TASKS TO PERFORM:
a - Quote the chemistry text word for word, everything from "To the best" down to "of the molecule.".
b - In the chemistry text, recast the paragraph starting "All organic solvents were purchased" as a shorter list grouped by source.

TEXT:
------------------------------------------------------------------------

To the best of our knowledge, we report here for the first time MIPs incorporating a fluorescent reporter whose response is directly modulated by (zwitter)ionic GPS and can therefore be used for the direct detection of GPS in organic solvents and in water without the need for prior derivatization of the molecule.

Materials and methods

Materials

All organic solvents were purchased from Sigma Aldrich, Acros Organics, abcr, Merck or J.T. Baker and were used without further purification unless otherwise indicated. 2-Isocyanatoethyl methacrylate, analytical grade GPS, analytical grade 3,6-dichloro-2-methoxybenzoic acid (dicamba), 2,4-dichlorophenoxyacetic acid (2,4-D), 3-(methylphosphinico)propionic acid (MPPA), 1 M TBA-OH solution in methanol, 10% THA-OH solution in methanol, tetraethyl orthosilicate (TEOS), 32% ammonia solution in water, (3-aminopropyl)triethoxysilane (APTES), methacrylamide (MAAm), ethylene glycol dimethacrylate (EGDMA), 2,3-diaminophenazine and aluminum oxide type 5016A basic (particle size 50–200 µm) were obtained from Sigma Aldrich/Merck. Triethylamine (TEA) and 37% hydrochloric acid were obtained from AppliChem. 4-Cyano-4-(phenylcarbonothioylthio)pentanoic acid (CPDB) was purchased from abcr. 2,6-Di-tert-butyl-4-methylphenol (BHT) and ethyl chloroformate (ECF) were purchased from Fluka. 2,2′-Azobis(2,4-dimethylvaleronitril) (ABDV) initiator was purchased from Wako Chemicals. Methylphosphonic acid (MPA) was obtained from Alfa Aesar. Milli-Q water was obtained from a Milli-Q ultrapure water purification system (Millipore Synthesis A10).

------------------------------------------------------------------------

RECORDED DATA:
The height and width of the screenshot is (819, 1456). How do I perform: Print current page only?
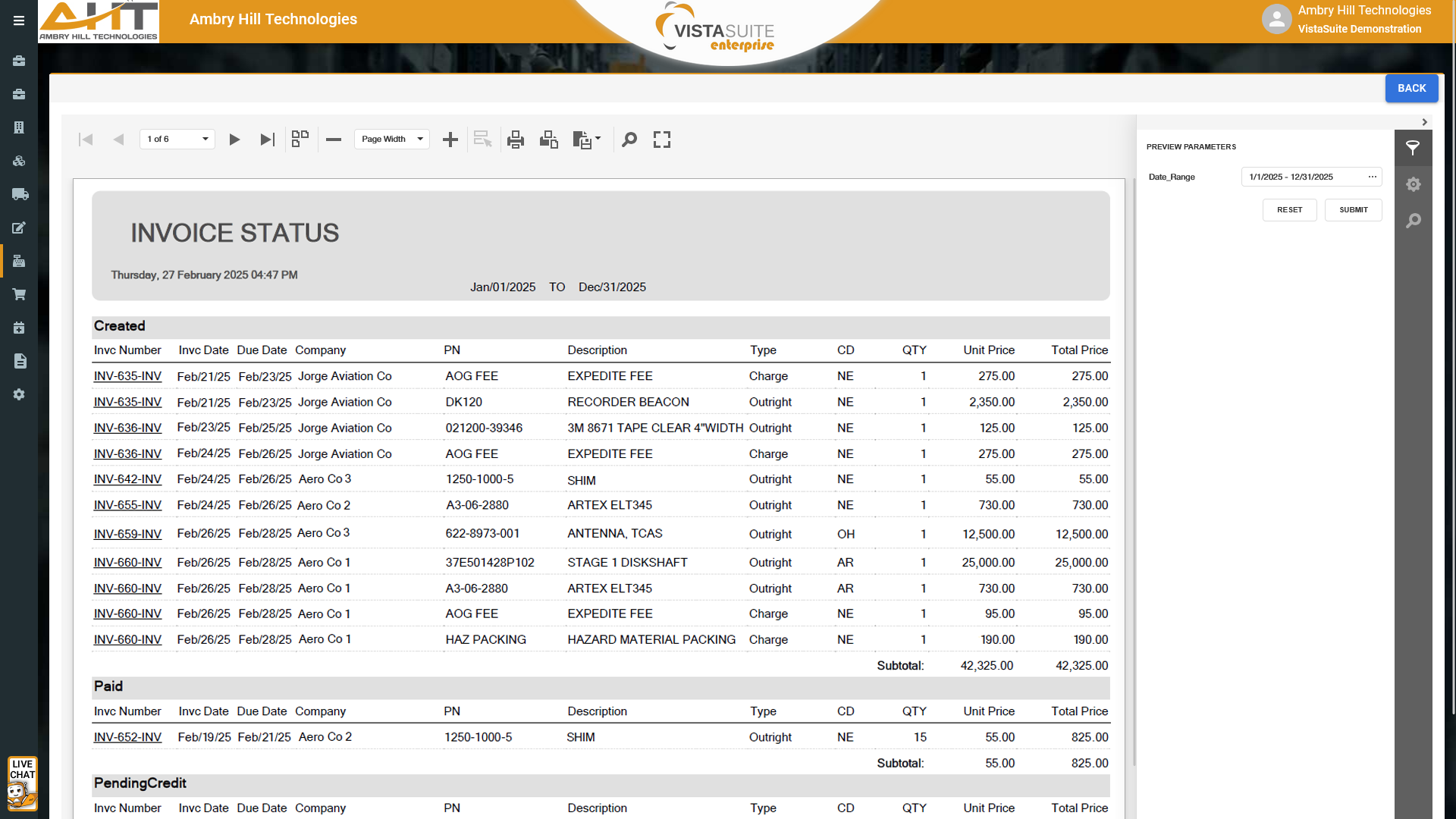[x=548, y=140]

------------------------------------------------------------------------

REPLIES:
a -
To the best of our knowledge, we report here for the first time MIPs incorporating a fluorescent reporter whose response is directly modulated by (zwitter)ionic GPS and can therefore be used for the direct detection of GPS in organic solvents and in water without the need for prior derivatization of the molecule.

b -
- Organic solvents: Sigma Aldrich, Acros Organics, abcr, Merck or J.T. Baker; used without further purification unless otherwise indicated
- Sigma Aldrich/Merck: 2-isocyanatoethyl methacrylate, analytical grade GPS, analytical grade dicamba, 2,4-D, MPPA, 1 M TBA-OH in methanol, 10% THA-OH in methanol, TEOS, 32% ammonia in water, APTES, MAAm, EGDMA, 2,3-diaminophenazine, basic aluminum oxide type 5016A (50–200 µm)
- AppliChem: TEA, 37% hydrochloric acid
- abcr: CPDB
- Fluka: BHT, ECF
- Wako Chemicals: ABDV initiator
- Alfa Aesar: MPA
- Milli-Q water: Millipore Synthesis A10 purification system